Rewrite the RUCDR grid text from "Ewa Deelman is" up to and including "in an e-mail.", replacing "virtual resource" with "shared resource".

[[ Text segment, beginning ]]

On the other hand, “existing higher-level tools are likely too narrow in scope, and less flexible for adapting to the dynamic needs of genomic research support, as we expect will be required.”
The plan, he said is to directly interact with genomics researchers to determine what best serves their needs and place that in the context of the data grid and data integration.
Ewa Deelman is ISI’s project leader in the advanced systems division and will be leading the effort to apply grid technologies to RUCDR. “We will rely on the computational resources existing today at Rutgers, Wash U, and USC and tie them together into a larger virtual resource,” she told BioInform in an e-mail.
Computation for RUCDR will be enabled at each of these sites, and access to computational resources across the network will be provided through grid software such as Condor, developed at the University of Wisconsin, and tools from the public-private grid-development community Globus, she said.
Each of the institutions involved in the project has computational clusters in place, she said. “If we need more resources to support computation … we will apply for computational cycles on the TeraGrid.”
Data storage is not as much of an issue for RUCDR as “the ability to find, interpret, and analyze the data,” she said. “In this project, my team will provide capabilities for researchers to conduct complex analyses on the data maintained at the center.”

[[ Text segment, end ]]
[[ Exercise data, beginning ]]

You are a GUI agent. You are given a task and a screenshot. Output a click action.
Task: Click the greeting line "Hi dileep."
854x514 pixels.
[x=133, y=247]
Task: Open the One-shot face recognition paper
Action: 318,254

[[ Exercise data, end ]]

Finished exercise →
Ewa Deelman is ISI’s project leader in the advanced systems division and will be leading the effort to apply grid technologies to RUCDR. “We will rely on the computational resources existing today at Rutgers, Wash U, and USC and tie them together into a larger shared resource,” she told BioInform in an e-mail.